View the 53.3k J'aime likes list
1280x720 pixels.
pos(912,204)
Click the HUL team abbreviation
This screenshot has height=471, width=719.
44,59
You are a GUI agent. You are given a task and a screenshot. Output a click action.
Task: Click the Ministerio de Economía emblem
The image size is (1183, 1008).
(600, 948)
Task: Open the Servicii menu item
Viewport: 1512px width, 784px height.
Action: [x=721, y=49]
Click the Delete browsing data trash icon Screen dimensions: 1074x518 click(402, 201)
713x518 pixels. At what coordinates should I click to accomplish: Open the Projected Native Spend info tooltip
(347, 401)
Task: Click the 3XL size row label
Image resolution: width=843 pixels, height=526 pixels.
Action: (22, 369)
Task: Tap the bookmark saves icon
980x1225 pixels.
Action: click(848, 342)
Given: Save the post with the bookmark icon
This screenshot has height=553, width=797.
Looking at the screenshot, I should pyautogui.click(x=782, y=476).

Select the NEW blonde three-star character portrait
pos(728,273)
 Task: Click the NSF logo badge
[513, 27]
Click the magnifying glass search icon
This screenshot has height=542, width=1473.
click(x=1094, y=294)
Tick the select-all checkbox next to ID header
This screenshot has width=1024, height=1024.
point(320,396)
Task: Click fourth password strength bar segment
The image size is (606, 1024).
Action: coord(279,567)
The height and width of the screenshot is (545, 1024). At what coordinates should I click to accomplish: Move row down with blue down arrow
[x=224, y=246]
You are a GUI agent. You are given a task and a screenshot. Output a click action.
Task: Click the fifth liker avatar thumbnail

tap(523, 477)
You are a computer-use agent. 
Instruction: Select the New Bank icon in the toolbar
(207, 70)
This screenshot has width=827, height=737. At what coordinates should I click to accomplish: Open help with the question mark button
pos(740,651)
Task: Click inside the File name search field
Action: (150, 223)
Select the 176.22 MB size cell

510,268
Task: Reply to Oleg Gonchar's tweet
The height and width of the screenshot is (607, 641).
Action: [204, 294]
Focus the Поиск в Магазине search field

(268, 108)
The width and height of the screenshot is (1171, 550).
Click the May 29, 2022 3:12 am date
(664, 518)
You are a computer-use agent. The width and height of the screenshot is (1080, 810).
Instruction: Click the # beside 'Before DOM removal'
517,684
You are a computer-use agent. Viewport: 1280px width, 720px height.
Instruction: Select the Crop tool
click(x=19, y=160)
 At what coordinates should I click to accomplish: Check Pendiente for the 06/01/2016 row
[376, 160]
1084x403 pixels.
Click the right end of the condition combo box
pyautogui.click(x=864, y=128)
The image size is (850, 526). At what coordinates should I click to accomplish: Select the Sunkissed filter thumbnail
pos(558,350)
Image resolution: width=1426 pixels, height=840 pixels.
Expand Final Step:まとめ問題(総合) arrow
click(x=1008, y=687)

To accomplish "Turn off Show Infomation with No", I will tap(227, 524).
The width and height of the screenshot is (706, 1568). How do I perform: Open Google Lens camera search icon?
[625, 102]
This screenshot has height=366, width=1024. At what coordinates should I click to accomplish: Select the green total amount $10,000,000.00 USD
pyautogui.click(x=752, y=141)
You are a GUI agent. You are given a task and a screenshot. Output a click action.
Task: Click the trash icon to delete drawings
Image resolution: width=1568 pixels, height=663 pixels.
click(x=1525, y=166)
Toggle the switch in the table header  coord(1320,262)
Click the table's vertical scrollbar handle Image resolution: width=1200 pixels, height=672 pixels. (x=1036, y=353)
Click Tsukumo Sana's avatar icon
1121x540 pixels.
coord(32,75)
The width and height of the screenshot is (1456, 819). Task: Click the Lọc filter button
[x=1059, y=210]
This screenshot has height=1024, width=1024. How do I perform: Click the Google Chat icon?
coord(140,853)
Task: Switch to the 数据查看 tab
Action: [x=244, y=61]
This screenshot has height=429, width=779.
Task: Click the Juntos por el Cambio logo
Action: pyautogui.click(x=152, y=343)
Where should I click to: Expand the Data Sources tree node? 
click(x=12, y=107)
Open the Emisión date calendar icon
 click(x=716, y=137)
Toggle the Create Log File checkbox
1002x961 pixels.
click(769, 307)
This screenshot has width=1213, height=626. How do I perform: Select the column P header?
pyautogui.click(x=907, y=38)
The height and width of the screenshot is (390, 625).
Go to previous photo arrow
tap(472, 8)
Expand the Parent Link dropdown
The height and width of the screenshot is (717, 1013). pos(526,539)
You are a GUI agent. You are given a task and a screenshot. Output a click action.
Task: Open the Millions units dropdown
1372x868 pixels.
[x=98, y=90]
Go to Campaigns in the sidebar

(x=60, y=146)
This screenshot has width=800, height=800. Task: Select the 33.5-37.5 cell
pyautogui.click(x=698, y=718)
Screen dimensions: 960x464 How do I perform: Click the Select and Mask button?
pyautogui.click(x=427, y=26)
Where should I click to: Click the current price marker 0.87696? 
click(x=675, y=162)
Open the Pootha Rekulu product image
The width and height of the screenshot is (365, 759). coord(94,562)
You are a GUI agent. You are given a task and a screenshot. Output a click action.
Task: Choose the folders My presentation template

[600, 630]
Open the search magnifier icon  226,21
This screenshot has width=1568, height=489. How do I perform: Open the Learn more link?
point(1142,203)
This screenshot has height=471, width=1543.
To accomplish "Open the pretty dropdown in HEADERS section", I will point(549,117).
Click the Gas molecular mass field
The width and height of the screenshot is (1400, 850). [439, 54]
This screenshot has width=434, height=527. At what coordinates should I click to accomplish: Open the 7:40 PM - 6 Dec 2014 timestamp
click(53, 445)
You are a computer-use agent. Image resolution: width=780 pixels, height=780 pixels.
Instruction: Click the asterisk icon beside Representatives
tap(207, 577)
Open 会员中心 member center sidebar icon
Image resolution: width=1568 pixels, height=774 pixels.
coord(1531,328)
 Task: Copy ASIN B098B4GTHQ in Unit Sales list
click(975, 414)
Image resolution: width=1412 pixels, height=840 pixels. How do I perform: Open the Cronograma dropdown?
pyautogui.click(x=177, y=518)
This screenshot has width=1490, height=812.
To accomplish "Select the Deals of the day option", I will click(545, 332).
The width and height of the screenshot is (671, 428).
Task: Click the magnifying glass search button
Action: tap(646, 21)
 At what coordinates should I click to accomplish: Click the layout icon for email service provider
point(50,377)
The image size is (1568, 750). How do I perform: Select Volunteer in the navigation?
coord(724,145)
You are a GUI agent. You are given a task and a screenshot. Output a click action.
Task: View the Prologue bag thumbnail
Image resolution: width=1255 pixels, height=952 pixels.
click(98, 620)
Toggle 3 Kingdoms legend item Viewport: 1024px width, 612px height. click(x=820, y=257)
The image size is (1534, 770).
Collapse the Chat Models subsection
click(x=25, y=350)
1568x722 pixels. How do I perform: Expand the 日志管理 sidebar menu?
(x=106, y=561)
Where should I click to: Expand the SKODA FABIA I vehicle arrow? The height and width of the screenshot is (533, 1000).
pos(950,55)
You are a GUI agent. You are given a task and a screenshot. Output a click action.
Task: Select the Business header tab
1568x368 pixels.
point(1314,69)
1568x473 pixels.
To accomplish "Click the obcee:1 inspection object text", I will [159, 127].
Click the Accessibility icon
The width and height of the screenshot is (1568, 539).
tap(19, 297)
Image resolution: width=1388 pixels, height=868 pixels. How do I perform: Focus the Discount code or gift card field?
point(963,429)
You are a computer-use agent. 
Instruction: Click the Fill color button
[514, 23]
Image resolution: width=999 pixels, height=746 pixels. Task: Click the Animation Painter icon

(Task statement): Within the records above, each line containing "table" is to be returned.

(Completed exercise):
Toggle the switch in the table header  coord(1320,262)
Click the table's vertical scrollbar handle Image resolution: width=1200 pixels, height=672 pixels. (x=1036, y=353)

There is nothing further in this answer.